Foto: MARIO ANZUONI/ REUTERS

Angebliche Schwulenpropaganda St. Petersburg macht Madonna den Prozess

Ein Gericht in St. Petersburg prüft derzeit eine Schadensersatzklage gegen US-Popstar Madonna. Die Künstlerin soll auf einem Konzert "Schwulenpropaganda" verbreitet und religiöse Gefühle verletzt haben. Kostenpunkt: umgerechnet etwa 8,2 Millionen Euro.

Petersburg - In einem Petersburger Bezirksgericht fand am heutigen Donnerstag die erste Sitzung im Prozess gegen US-Sängerin Madonna statt. Sie muss sich dem Vorwurf stellen, während eines Auftritts im März "homosexuelle Propaganda" betrieben und damit gegen ein in der Newa-Metropole geltendes, heftig umstrittenes Gesetz verstoßen zu haben.
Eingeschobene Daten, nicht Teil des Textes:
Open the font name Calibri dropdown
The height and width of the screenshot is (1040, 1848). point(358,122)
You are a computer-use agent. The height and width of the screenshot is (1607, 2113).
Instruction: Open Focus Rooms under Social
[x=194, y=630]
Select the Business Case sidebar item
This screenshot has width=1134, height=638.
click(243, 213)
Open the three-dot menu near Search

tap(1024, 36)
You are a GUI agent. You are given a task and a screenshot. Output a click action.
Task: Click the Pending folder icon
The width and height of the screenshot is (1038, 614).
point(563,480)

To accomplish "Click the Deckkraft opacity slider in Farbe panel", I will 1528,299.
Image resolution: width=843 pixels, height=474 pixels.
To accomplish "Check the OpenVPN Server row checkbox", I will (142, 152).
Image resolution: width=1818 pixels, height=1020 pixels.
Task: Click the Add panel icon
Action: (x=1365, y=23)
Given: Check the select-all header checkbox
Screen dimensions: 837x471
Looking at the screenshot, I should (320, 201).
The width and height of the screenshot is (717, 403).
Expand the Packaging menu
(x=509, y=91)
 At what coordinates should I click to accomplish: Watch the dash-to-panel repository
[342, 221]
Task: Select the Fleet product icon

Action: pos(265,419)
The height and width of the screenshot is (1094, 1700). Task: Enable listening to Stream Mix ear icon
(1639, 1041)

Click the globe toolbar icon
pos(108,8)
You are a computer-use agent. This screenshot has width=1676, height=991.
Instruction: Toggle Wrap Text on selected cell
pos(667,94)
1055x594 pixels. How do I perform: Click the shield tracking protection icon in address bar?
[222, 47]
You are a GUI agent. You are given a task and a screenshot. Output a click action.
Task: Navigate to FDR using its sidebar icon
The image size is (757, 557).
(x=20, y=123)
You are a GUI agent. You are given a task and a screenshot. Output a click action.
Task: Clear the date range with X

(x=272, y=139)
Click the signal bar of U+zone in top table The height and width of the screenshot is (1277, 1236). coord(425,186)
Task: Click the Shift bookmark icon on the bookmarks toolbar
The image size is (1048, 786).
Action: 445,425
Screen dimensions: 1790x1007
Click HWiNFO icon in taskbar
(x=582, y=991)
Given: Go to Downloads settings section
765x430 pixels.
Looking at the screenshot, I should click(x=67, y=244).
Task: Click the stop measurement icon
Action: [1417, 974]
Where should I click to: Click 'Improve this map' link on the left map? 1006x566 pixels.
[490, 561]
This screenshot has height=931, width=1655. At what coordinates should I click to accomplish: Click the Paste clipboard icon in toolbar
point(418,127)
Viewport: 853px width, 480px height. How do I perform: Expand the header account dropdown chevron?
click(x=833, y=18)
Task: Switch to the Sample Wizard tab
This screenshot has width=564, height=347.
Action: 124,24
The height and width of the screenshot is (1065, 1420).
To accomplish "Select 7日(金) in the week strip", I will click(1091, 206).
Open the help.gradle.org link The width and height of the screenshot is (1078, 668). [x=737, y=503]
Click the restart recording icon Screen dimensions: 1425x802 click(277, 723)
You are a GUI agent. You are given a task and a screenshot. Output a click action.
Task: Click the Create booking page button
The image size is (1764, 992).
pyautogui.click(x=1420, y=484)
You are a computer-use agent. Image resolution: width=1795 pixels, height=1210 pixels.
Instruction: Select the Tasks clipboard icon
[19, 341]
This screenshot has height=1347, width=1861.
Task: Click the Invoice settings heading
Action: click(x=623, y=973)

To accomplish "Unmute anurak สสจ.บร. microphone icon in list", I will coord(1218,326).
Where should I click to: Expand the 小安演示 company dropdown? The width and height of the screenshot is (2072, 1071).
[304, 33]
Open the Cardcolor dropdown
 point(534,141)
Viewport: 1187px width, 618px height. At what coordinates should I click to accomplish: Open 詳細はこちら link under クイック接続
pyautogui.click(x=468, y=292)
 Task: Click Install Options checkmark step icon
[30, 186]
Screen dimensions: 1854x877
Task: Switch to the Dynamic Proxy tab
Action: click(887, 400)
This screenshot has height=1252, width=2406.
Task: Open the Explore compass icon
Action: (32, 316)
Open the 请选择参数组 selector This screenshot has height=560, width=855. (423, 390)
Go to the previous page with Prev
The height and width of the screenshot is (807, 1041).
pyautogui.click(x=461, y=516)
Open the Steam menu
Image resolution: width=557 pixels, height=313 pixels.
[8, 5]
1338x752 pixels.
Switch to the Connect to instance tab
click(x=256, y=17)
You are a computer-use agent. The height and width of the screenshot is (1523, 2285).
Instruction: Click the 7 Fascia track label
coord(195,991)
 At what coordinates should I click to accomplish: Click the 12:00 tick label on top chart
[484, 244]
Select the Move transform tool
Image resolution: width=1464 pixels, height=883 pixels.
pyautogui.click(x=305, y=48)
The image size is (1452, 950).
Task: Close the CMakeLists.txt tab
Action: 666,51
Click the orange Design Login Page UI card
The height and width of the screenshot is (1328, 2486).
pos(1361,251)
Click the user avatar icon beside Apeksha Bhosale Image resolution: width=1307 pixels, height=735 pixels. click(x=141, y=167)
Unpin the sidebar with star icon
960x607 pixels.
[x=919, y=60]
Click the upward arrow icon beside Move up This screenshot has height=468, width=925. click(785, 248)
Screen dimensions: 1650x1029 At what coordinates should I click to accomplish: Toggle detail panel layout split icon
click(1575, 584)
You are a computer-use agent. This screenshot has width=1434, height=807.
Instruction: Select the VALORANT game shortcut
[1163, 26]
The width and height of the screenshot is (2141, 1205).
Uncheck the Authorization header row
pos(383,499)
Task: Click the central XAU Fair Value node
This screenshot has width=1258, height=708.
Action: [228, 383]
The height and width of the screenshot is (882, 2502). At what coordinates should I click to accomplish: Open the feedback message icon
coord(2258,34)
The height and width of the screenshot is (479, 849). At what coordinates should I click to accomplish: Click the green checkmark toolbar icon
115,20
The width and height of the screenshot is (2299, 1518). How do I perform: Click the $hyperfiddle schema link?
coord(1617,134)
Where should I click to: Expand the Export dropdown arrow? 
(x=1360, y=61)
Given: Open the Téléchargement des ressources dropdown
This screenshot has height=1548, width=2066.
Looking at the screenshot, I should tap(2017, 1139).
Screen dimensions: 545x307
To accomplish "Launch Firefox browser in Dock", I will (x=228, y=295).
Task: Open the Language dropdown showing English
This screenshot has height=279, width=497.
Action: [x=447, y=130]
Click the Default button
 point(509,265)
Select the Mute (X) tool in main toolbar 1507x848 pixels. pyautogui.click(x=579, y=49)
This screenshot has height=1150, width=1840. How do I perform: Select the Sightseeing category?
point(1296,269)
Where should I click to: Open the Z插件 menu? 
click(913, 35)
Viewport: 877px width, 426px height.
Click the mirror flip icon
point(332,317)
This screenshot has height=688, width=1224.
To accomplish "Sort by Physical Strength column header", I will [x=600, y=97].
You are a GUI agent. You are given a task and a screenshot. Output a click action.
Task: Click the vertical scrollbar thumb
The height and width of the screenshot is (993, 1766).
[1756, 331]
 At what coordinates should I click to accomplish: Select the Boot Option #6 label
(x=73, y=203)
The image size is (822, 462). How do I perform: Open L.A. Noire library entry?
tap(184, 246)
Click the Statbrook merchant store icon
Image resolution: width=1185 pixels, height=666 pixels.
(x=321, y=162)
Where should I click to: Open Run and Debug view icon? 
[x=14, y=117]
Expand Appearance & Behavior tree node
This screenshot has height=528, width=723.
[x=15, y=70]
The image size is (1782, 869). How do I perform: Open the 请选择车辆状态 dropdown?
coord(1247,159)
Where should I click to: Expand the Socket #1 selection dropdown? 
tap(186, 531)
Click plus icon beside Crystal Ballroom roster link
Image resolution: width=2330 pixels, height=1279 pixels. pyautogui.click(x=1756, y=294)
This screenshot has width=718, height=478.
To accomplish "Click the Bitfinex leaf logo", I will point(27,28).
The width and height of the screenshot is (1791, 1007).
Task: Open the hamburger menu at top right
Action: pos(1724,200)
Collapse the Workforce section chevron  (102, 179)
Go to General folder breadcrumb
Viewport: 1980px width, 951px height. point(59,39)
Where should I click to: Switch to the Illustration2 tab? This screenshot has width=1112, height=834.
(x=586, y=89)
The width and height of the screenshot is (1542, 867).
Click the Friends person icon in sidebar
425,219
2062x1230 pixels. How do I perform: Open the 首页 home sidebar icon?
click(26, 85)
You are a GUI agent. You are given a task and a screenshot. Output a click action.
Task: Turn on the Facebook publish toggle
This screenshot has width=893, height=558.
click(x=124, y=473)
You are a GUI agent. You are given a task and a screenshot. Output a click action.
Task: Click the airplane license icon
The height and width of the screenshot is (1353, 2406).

Außerdem soll die US-Künstlerin religiöse Gefühle gläubiger Konzertbesucher verletzt haben, als sie während der Performance auf ein orthodoxes Kreuz trat. Die neun Kläger fordern insgesamt 333 Millionen Rubel (etwa 8,2 Millionen Euro) von der Künstlerin und den Veranstaltern - für die entstandenen "kolossalen moralischen Schäden", wie es Darja Dedowa von der Interessengruppe "Gewerkschaft der Bürger Russlands" formulierte. Die in dem Gesetz vorgesehenen Bußgelder liegen zwischen 5000 Rubel (124 Euro) und 500.000 Rubel (12.400 Euro).

Im Rahmen ihrer Welttournee MDNA war die Sängerin am 9. August 2012 in St. Petersburg aufgetreten. Sie ließ rosa Armbänder als Zeichen der Toleranz und Solidarität verteilen und forderte "Respekt, Toleranz und Liebe" für Schwule und Lesben in St. Petersburg. Auf ihrem Rücken prangte der Schriftzug "Keine Angst".

Schon vor dem Konzert hatte es Proteste gegeben. Nur wenige Tage zuvor hatten radikale Orthodoxe bei einem Konzert in Moskau Fotos der Künstlerin verbrannt, nachdem sie die Punk-Gruppe Pussy Riot und deren Aktionen unterstützt hatte.

Erst vor zwei Tagen hatte der Oberste Gerichtshof Russlands entschieden, dass das Gesetz verfassungsgemäß ist. Mehrere schwul-lesbische Gruppen hatten zuvor dagegen geklagt. In dem Gesetz wird Homosexualität mit Pädophilie gleichgesetzt. 270.000 Menschen hatten dagegen eine Petition unterschrieben. Initiator des europaweit kritisierten Gesetzes ist der Abgeordnete Witali Milonow von der Putin-Partei "Einiges Russland".